The next, with dirges due in sad array,

Slow through the churchway path we saw him borne;

Approach and read (for thou canst read) the lay
Graved on the stone beneath yon aged thorn.'

THE EPITAPH.

Here rests his head upon the lap of Earth,
A Youth, to Fortune and to Fame unknown;

Fair Science frowned not on his humble birth,
And Melancholy marked him for her own.
Large was his bounty, and his soul sincere,

Heaven did a recompense as largely send:

He gave to Misery all he had, a tear,

He gained from Heaven ('twas all he wished) a friend.

No farther seek his merits to disclose,

Or draw his frailties from their dread abode, (There they alike in trembling hope repose), The bosom of his Father and his God.

Gray's letters are easy, flowing, and beautiful; and his descriptions of the lake scenery of Cumberland, and of the mountain scenery of Scotland and Wales, are highly graphic: they do not, however, call for farther notice.

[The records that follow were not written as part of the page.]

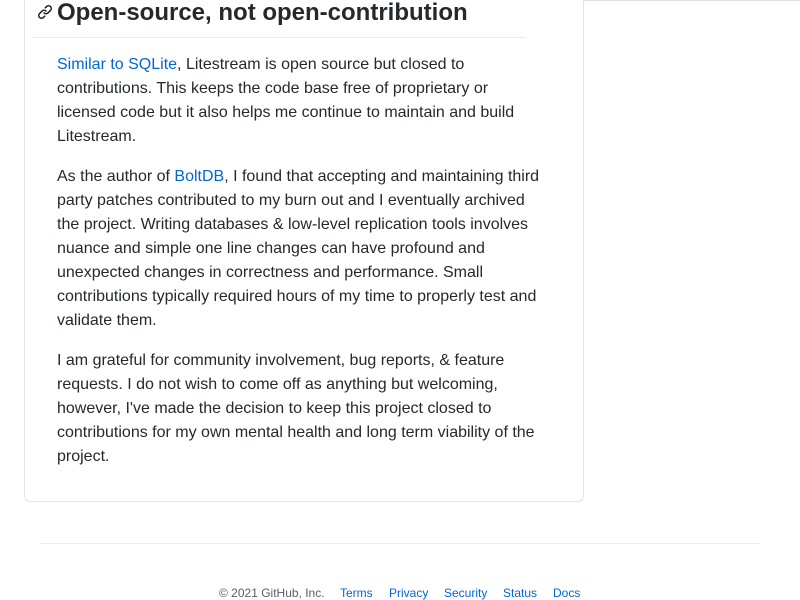  What do you see at coordinates (466, 592) in the screenshot?
I see `footer-link-security: Security` at bounding box center [466, 592]. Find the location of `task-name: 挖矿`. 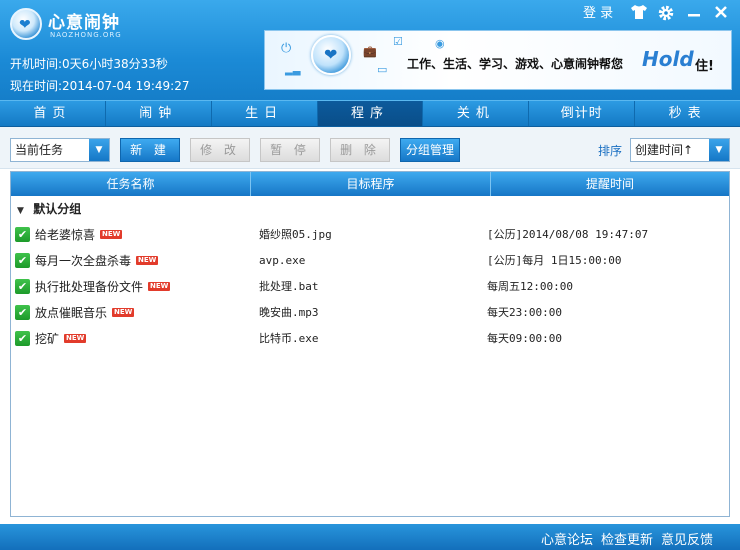

task-name: 挖矿 is located at coordinates (48, 339).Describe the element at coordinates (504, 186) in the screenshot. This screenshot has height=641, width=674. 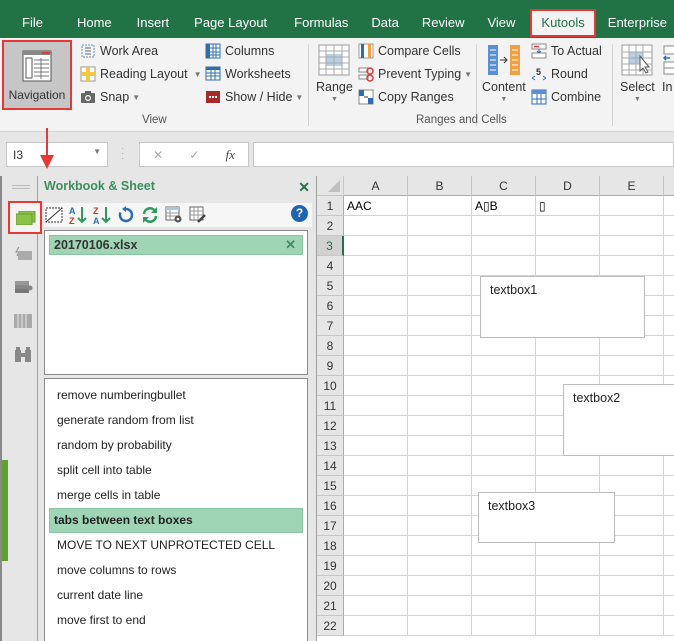
I see `column-header: C` at that location.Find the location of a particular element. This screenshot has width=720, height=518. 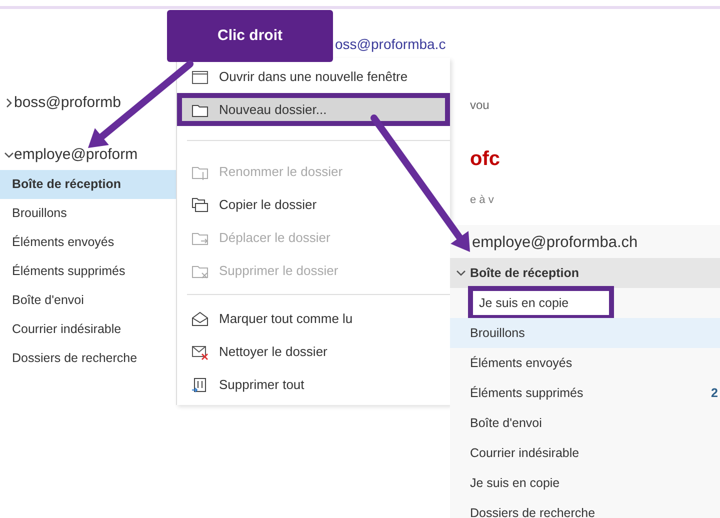

sender-text: oss@proformba.c is located at coordinates (390, 44).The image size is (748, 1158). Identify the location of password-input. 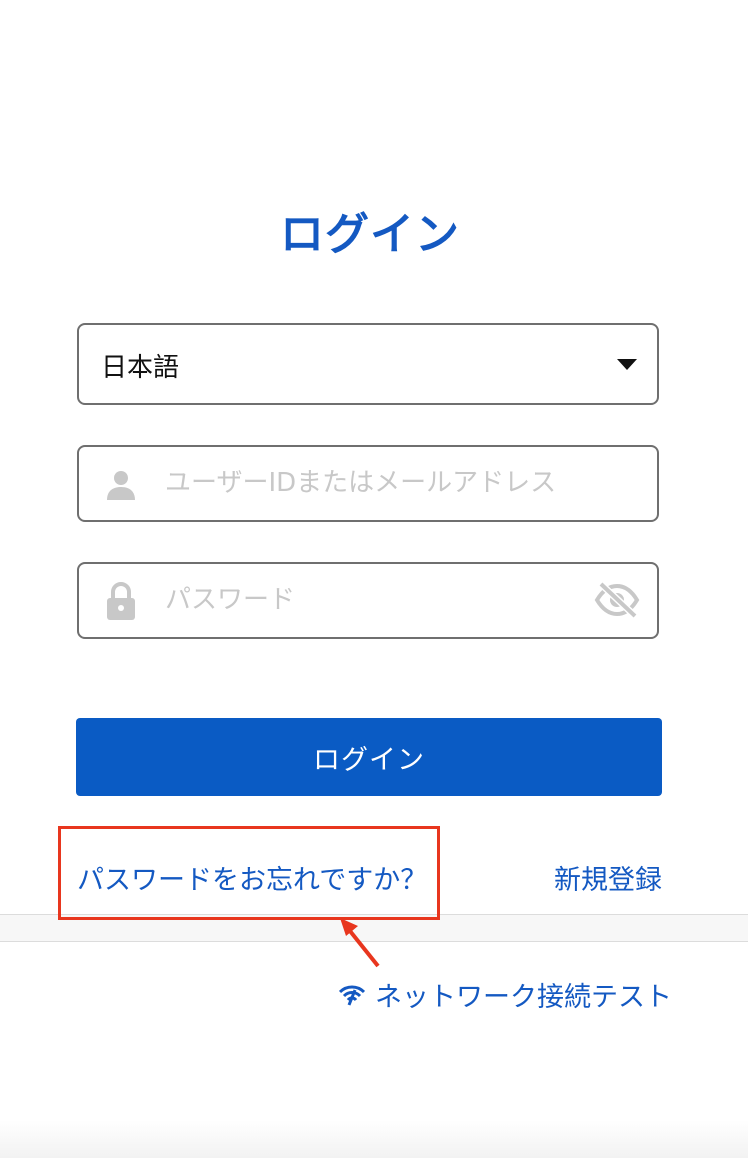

WILLIAM COLLINS, whose history is brief but painful, and whose poems are as limited in number, and finished in execution, as those of Gray, was the son of a respectable hatter, in Chichester, and was born on Christmas day, 1720. When in the thirteenth year of his age he entered Winchester school, and thence passed to Magdalen College, Oxford, where he greatly distinguished himself for his scholarship, and took his bachelor's degree. While at college he published his Oriental Eclogues, which, to the disgrace of the university, and the literary public, were entirely neglected. He soon after quitted Oxford, and repaired to London, as a literary adventurer. He arrived in London, in 1744, and two years afterwards published his Odes, which, for some unaccountable reason, failed to attract public attention. Though Collins's learning was extensive, yet he wanted steadiness of purpose and business application; and he therefore allowed himself to sink under this disappointment, and to become more indolent and dissipated than ever. The fine promise of his youth, his mental ardor and his ambition, all melted away under this baneful and depressing influence. The death of Thomson, whom he seems to have known and loved, occurred just at this critical period in Collins's life, and once again he strung his lyre with poetical enthusiasm. The following Ode, which the occasion elicited, is unquestionably one of the finest elegiac poems in the language. The scene is supposed to lie on the Thames, near Richmond :

:

In yonder grave a Druid lies,

Where slowly winds the stealing wave!
The year's best sweets shall duteous rise,
To deck its poet's sylvan grave!

In yon deep bed of whispering reeds
His airy harp shall now be laid,
That he, whose heart in sorrow bleeds,
May love through life the soothing shade.

The maids and youths shall linger here,
And, while its sounds at distance swell,
Shall sadly seem in pity's ear

To hear the woodland pilgrim's knell.